Data extract:
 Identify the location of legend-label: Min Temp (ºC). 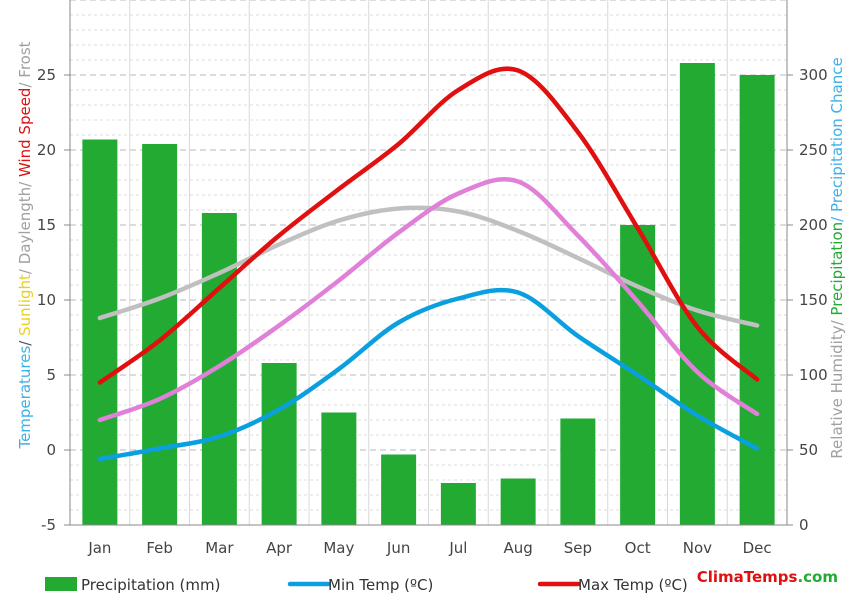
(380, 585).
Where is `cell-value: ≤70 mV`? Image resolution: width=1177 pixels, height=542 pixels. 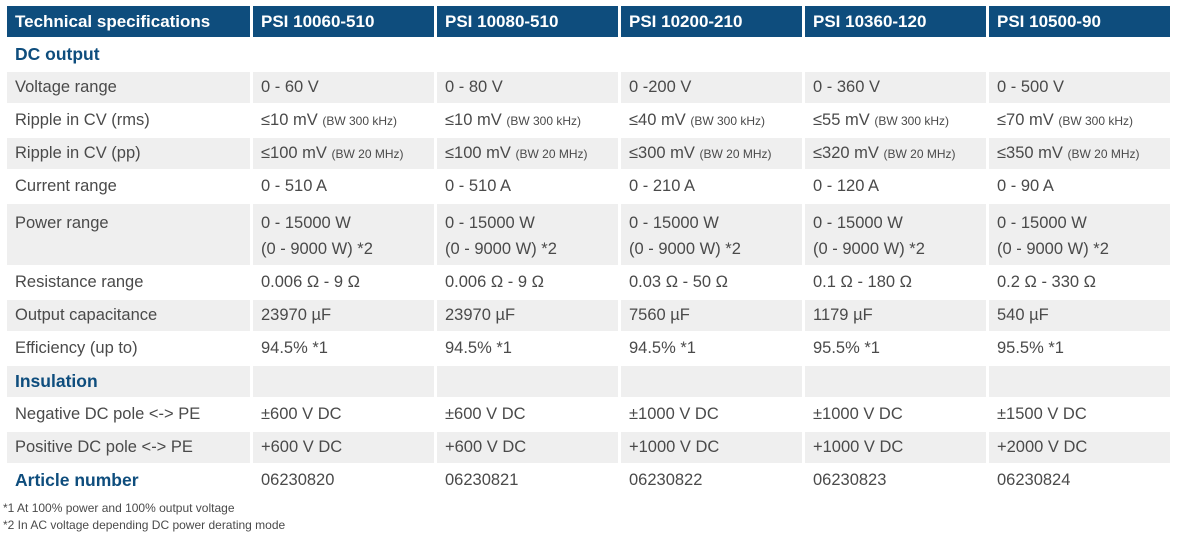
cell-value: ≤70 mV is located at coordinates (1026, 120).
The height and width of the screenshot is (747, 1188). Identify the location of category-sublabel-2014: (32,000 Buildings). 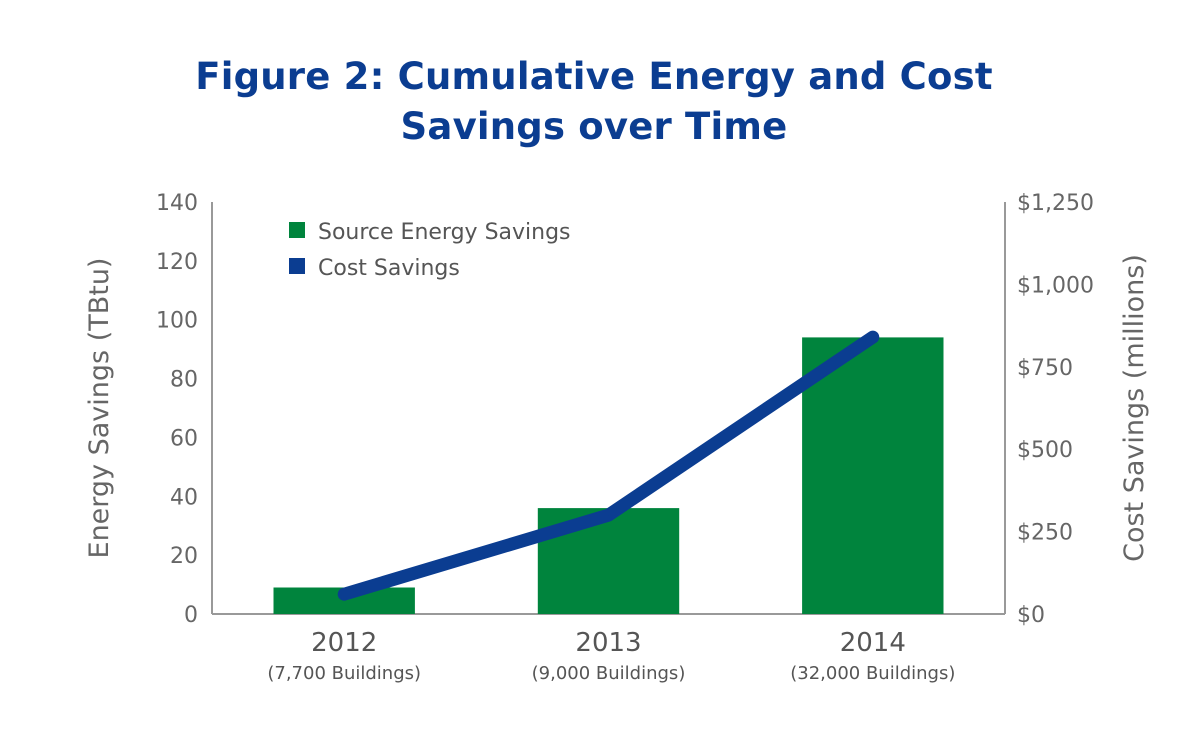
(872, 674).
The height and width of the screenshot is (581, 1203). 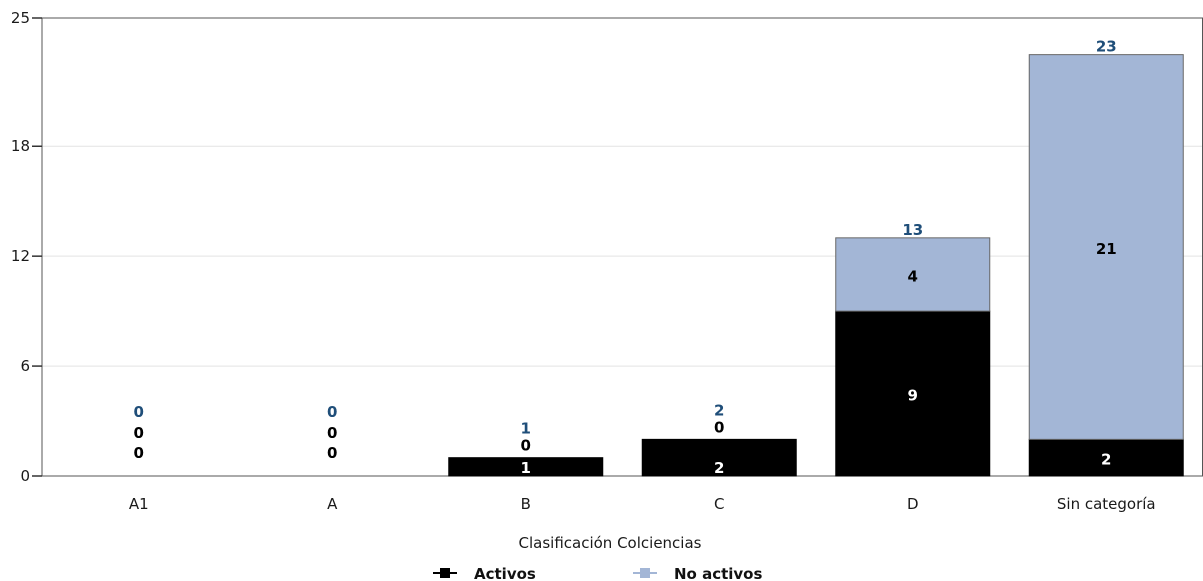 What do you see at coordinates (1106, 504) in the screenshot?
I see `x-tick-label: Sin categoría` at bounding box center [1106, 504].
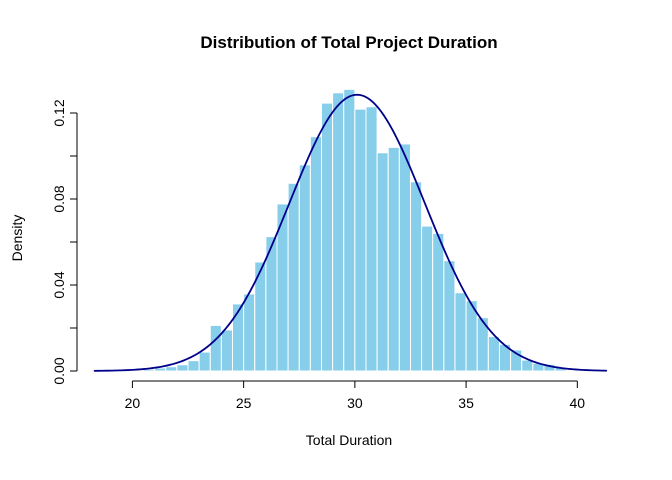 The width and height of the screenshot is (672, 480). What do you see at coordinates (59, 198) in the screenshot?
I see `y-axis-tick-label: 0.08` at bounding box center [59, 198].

Directions:
Reproduce everything from the start of the records down to the line containing "(872, 674)." word for word, leaving the pictures out.

Problem solution:
 Identify the location of legend-label: Min Temp (ºC). 
(380, 585).
Where is `cell-value: ≤70 mV`? Image resolution: width=1177 pixels, height=542 pixels. 
cell-value: ≤70 mV is located at coordinates (1026, 120).
The height and width of the screenshot is (747, 1188). Identify the location of category-sublabel-2014: (32,000 Buildings). 
(872, 674).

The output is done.